La decisione venne presa alla luce delle previsioni contenute nel modello di gestione dell’assunzione del personale, adottato dall’azienda e del parere espresso dall’organo di vigilanza.

In particolare, l’azienda adduceva come motivo, il rischio d’incorrere in una misura interdettiva antimafia, nonostante il suo regolare inserimento nell’elenco dei lavoratori aventi diritto al passaggio presso il nuovo appaltatore.

Il difensore dell’operaio, l’avv. Mario Rossi, ha così preparato un ricorso d’urgenza al Tribunale del lavoro che ha accolto l’istanza.

 

Il giudice ha ritenuto che “le previsioni contenute nel modello organizzativo adottato dalla società potrebbero eventualmente orientare la politica aziendale in materia di assunzioni solo laddove non vi sia una norma di legge o di contrattazione collettiva che imponga l’assunzione di un lavoratore”.

Il Tribunale sostiene, poi, riguardo il rischio interdittiva, che “non vale a mutare la soluzione raggiunta, essendo pacifico che la parte convenuta non sia stata destinataria di alcun provvedimento avente siffatta natura e risolvendosi tale prospettazione, nel pericolo di un pregiudizio meramente eventuale”.

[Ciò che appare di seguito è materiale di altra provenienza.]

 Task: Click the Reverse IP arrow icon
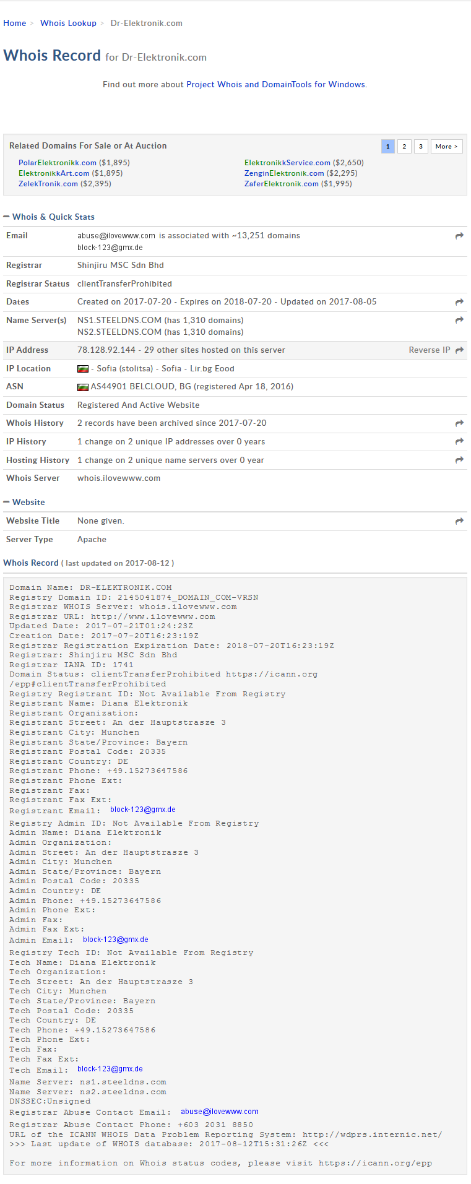tap(459, 350)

Infine, nell’accogliere il ricorso d’urgenza, il giudice sottolinea come “lo stato di disoccupazione del ricorrente e di sua moglie lascia presumere che egli non riesca a far fronte alle primarie esigenze di sostentamento del proprio nucleo familiare nel tempo occorrente per far valere il suo diritto in sede ordinaria”.

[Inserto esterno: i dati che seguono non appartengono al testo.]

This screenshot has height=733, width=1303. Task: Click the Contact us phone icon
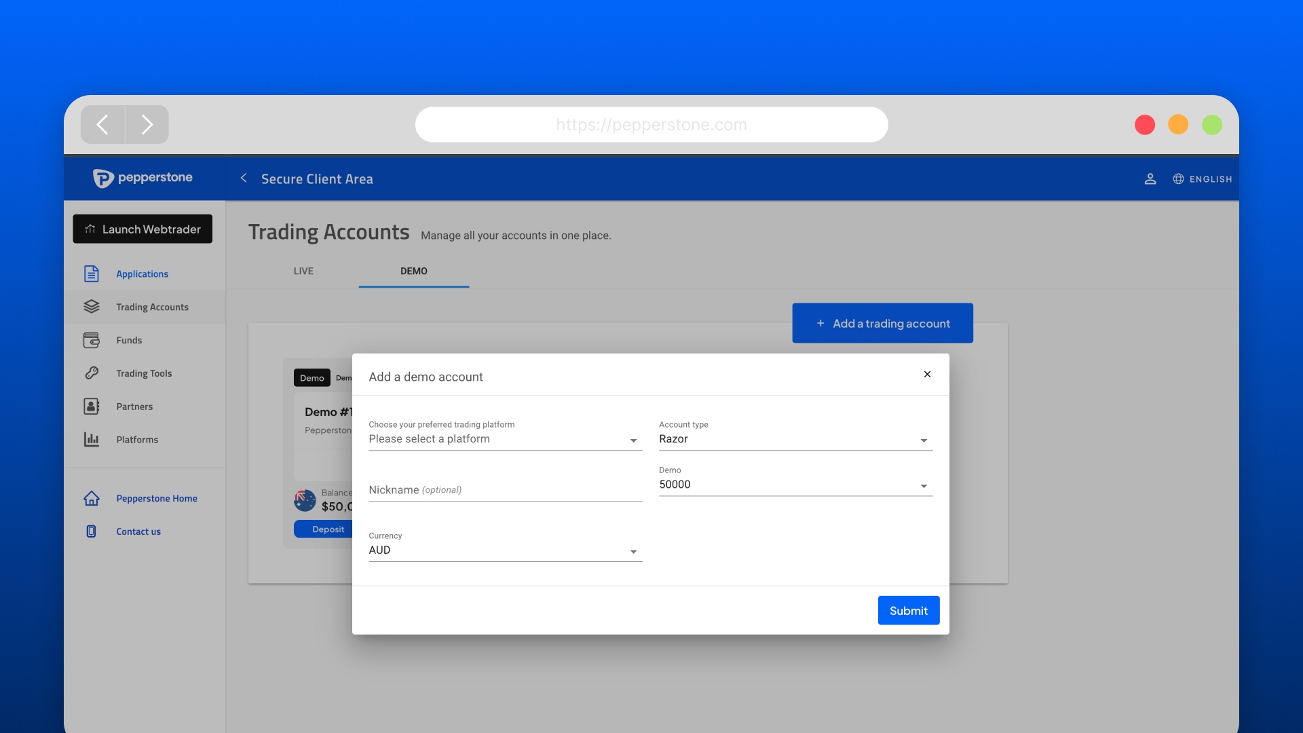[91, 531]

Le parole dell’avvocato Mario Rossi

A margine della sentenza, l’avvocato Mario Rossi esprime soddisfazione, affermando: “Il giudice ha correttamente applicato i principi costituzionali del diritto al lavoro e della personalità della responsabilità penale, affermando che un semplice rapporto di affinità o parentela con soggetti condannati per reati di stampo mafioso non può impedire, di per sé solo, il diritto all’assunzione di un lavoratore estraneo ai fatti criminosi del parente’.

E continua: “Né il Codice degli appalti, né la normativa in tema di responsabilità penale delle persone giuridiche contengono disposizioni che giustifichino la diversa interpretazione offerta dal datore di lavoro’.

Infine, secondo l’avvocato Rossi: “Un sistema giuridico moderno e garantista non può consentire che le colpe di un soggetto ricadano su terzi, anche quando vi sia tra di essi un rapporto di parentela o affinità. L’ordinanza del Giudice del Lavoro di Lecce rappresenta un approdo di civiltà giuridica, si distingue per equilibrio e mi sembra faccia corretta applicazione dei principi fondanti del sistema costituzionale del nostro Paese.”